I owe this burgeoning love to Peter Stothard, editor of the Times Literary Supplement, who in a piece he wrote in January under the title “A pencil box of bees” drew my attention to a delightfully wistful memoir by Professor Steven Isenberg in which he recalled four lunches of his early adulthood, each with a great man of letters: Larkin, Auden, Empson and Forster. Isenberg’s wonderful piece was entitled “Lunching on Olympus” and as I read it I was transported to his front row seat in the theatre of luminaries. It is a beautiful piece of writing, as one might expect from Professor Isenberg, a vividly remembered recollection of a young man’s sense of being not quite up to the task of reciprocating the generosity of insight and intellect that his lunch partners offered. In his case the sense is of course unfounded, but it reminded me of the years I spent in a radio studio interviewing my own literary heroes and fearing that however diligently I had read their work, however hard I had thought about their meaning, I would never quite be able to do justice to the time that I was able to spend with them. It is a sense I still have every time I mount the steps up to a stage in order to interview or be ‘in conversation with’ an author at those literary festivals that will have me.

So exercised was I by this thought that I wrote a brief letter to the editor of The American Scholar, more as an exercise than with the intention of sending it, but merely to nail the emotion, the sense of not being good enough.
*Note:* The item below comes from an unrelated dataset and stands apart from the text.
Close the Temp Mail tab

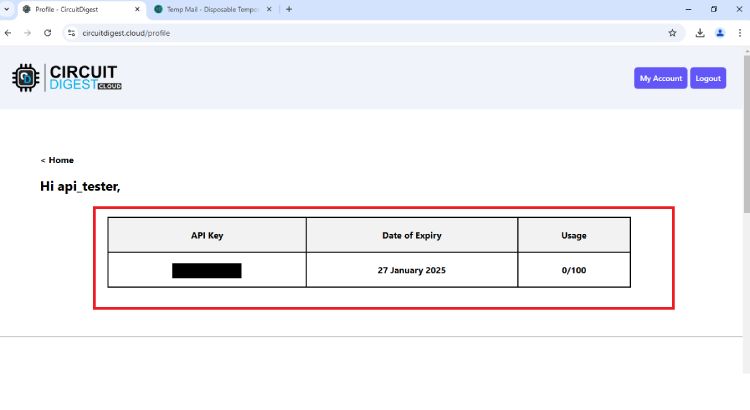pos(269,9)
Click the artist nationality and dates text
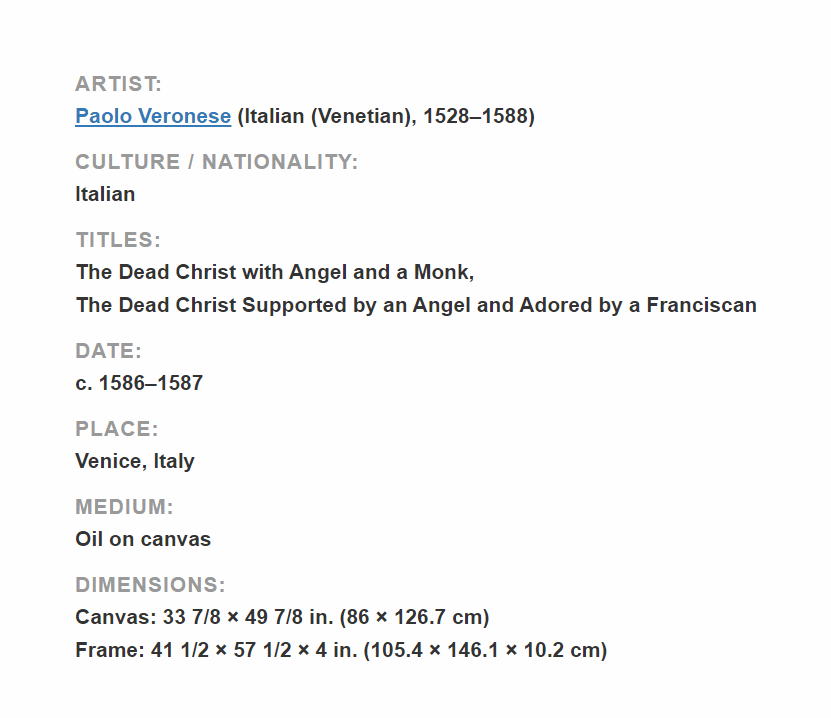This screenshot has height=718, width=831. pyautogui.click(x=386, y=116)
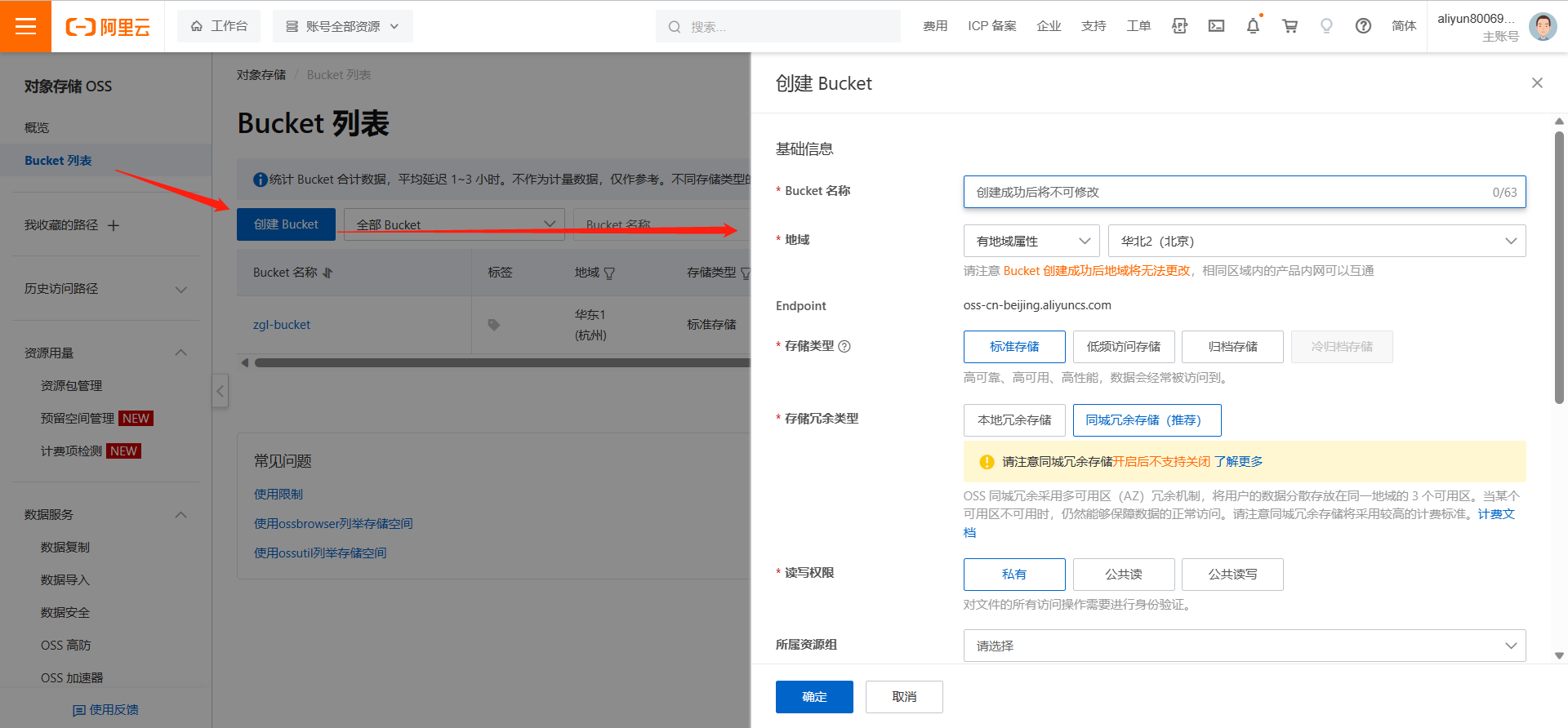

Foolishly I then emailed the publication to congratulate them on publishing ‘Lunching on Olympus’ and more in haste than consideration included some of the lines from the letter as part of the email.

Remarkably the associate editor replied and wondered whether they might publish part of the text in the letters page and in the ensuing e-conversation kindly agreed to send me some back copies of TAS.
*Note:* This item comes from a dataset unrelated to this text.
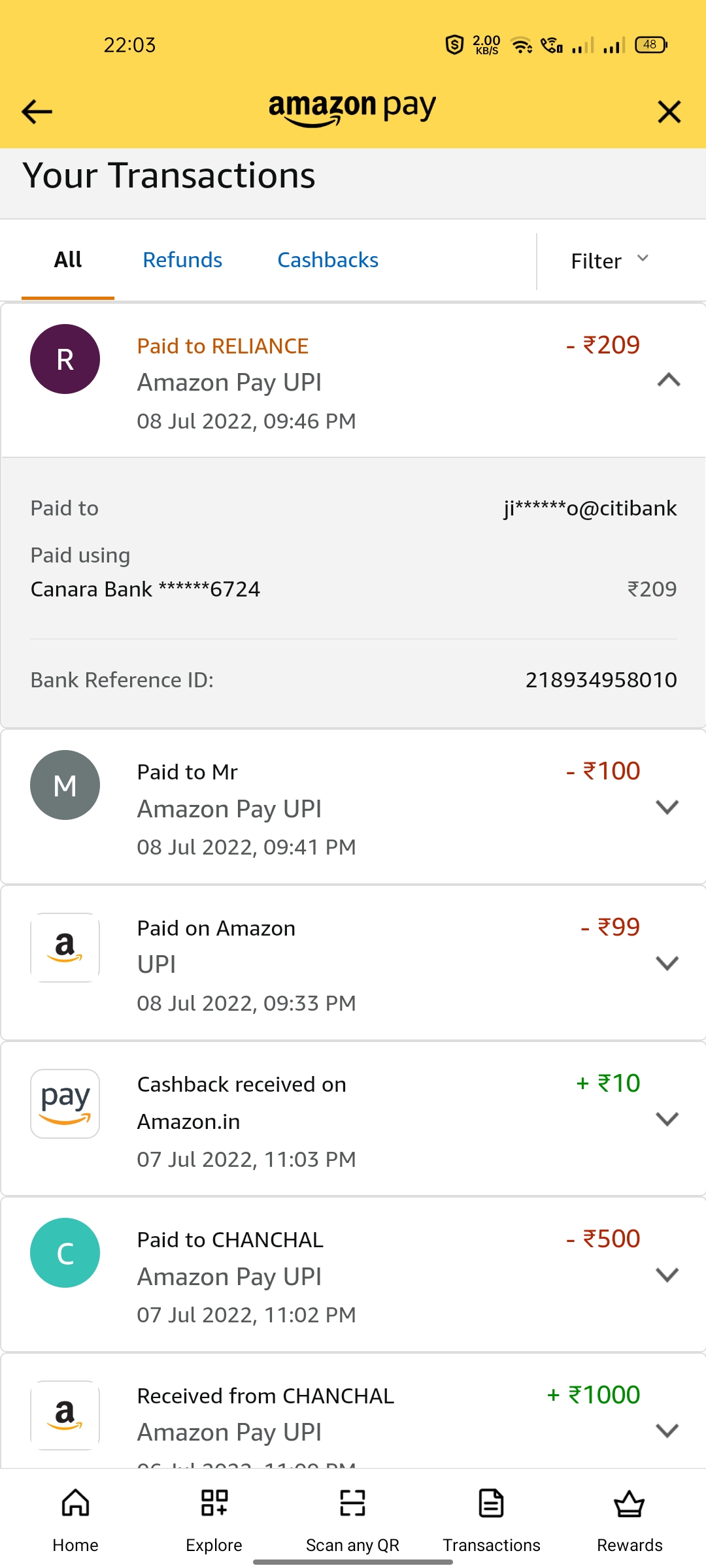Collapse the RELIANCE transaction details

668,380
The anticipation of waiting for them was more acute than any I have know for some time, like waiting for a phone-call from a lover or for a reply to a billet doux. When they slid through the letter box, wrapped in that curious shade of yellow/orange envelope that is peculiar to North America, I resisted the urge to tear at the package, instead finding a letter opener and somewhat formally teased the flap open, slowly revealing the contents before sliding them gently out to lie in all their beauty on my desk. I have treated lovers with less regard. Dresses have been cursorily cast to the floor in more frenziedly impatient haste to reveal their contents. But this was different. This was textual, not sexual.

And so began the love affair that I am currently enjoying, that has consumed me as all good affairs should. I have read articles on torture and dictators, on the best westerns, on the story of John Wilkes Booth. I have read about Cy Twombly in Paris and a superb piece on why black Americans need a new story, a piece that was published long before Obama was elected President. And in the course of this reading I have fallen in love with the size and shape of The American Scholar. I love its typeface and its quietly worn intelligence. I love the fact that Einstein, Bellow, Didion and Sagan all wrote pieces for it, that in 2006 they published fiction by Alice Munro, Louis Begley and Anne Beattie. I love the fact that its title is drawn from the Ralph Waldo Emerson speech to the Phi Delta Kappa society at Harvard in 1837 and that it has stayed true to its ideals of self-knowledge, independent thinking and a commitment to science, arts, books, history and world affairs. I can’t help but feel that Socrates would have loved it too. He’d probably have edited it given the chance and a sizeable tear in the lacework of time. But even he wouldn’t have been able to improve it, because it is perfect as it is.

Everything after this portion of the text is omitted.